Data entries
BEGIN

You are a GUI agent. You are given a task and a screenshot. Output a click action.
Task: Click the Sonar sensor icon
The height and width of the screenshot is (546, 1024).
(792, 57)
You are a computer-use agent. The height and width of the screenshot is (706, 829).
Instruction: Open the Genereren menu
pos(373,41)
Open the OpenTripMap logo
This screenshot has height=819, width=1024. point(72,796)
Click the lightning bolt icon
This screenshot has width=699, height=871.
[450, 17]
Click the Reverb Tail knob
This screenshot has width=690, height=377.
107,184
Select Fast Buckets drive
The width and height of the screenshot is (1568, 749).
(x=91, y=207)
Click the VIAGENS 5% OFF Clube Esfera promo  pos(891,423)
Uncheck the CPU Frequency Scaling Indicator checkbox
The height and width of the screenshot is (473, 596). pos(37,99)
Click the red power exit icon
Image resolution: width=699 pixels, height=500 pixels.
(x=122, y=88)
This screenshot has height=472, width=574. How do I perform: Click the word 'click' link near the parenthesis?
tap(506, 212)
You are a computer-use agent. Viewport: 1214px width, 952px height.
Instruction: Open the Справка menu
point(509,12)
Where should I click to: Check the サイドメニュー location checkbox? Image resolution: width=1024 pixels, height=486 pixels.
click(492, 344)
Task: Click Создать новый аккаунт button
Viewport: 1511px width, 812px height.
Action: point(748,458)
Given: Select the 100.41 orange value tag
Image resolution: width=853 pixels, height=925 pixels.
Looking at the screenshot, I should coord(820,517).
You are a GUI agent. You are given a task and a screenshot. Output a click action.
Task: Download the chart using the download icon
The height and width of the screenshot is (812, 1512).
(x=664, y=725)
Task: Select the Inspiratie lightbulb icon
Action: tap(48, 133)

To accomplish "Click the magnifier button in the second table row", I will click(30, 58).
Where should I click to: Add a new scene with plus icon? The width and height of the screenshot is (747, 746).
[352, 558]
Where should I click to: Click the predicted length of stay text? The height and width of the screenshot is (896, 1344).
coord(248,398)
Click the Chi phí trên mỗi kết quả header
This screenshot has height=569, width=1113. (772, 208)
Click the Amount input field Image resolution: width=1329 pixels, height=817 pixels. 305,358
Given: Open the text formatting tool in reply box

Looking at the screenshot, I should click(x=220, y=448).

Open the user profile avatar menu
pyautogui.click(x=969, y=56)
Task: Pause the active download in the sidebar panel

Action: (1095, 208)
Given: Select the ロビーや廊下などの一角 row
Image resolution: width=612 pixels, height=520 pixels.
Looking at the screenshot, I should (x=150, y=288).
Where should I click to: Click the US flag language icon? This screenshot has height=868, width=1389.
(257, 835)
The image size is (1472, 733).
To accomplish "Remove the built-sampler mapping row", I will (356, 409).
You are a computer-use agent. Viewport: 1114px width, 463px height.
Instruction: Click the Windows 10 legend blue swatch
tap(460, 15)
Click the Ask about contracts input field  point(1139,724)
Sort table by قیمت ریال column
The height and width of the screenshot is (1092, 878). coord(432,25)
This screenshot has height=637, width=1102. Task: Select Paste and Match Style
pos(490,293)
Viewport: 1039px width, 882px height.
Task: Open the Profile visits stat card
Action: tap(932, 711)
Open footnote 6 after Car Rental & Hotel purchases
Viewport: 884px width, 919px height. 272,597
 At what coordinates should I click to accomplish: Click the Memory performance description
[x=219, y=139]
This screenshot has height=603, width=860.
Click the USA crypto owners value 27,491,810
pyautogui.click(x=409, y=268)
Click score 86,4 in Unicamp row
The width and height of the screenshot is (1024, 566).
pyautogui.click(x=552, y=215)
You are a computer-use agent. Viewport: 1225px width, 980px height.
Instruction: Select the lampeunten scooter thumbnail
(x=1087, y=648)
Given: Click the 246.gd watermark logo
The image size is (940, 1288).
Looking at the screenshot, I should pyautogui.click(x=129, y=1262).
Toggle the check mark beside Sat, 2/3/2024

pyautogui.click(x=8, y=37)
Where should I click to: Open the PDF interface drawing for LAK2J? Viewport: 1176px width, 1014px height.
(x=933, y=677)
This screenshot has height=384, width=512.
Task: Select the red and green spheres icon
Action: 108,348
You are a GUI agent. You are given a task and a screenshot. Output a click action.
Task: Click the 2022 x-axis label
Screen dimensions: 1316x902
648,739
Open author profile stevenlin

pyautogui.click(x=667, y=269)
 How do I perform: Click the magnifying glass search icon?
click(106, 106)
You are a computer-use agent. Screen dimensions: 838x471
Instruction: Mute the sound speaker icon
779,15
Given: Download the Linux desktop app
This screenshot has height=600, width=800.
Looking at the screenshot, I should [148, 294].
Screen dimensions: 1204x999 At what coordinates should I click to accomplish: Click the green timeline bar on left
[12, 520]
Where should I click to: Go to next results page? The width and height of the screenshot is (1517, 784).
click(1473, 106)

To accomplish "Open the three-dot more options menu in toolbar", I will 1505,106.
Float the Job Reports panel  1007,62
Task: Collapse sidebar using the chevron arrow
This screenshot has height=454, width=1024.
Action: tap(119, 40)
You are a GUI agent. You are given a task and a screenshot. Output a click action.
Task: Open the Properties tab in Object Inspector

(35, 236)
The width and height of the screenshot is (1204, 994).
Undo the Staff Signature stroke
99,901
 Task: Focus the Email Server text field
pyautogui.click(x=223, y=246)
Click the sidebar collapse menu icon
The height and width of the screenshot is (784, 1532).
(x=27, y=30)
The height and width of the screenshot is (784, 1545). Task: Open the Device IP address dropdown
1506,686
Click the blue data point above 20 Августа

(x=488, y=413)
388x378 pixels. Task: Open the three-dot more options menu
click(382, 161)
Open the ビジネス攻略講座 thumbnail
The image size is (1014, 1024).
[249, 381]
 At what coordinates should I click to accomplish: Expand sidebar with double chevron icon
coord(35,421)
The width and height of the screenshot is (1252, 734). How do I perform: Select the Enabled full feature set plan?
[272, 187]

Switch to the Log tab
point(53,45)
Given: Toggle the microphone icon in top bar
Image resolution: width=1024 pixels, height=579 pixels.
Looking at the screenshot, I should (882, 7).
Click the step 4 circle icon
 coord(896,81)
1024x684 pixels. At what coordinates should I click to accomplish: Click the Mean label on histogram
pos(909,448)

END

• PROBLEM DETAILS
Lines that contain "button" are the result; find them in the entries above and copy each one.

• SOLVED PROBLEM
Task: Click Создать новый аккаунт button
To accomplish "Click the magnifier button in the second table row", I will click(30, 58).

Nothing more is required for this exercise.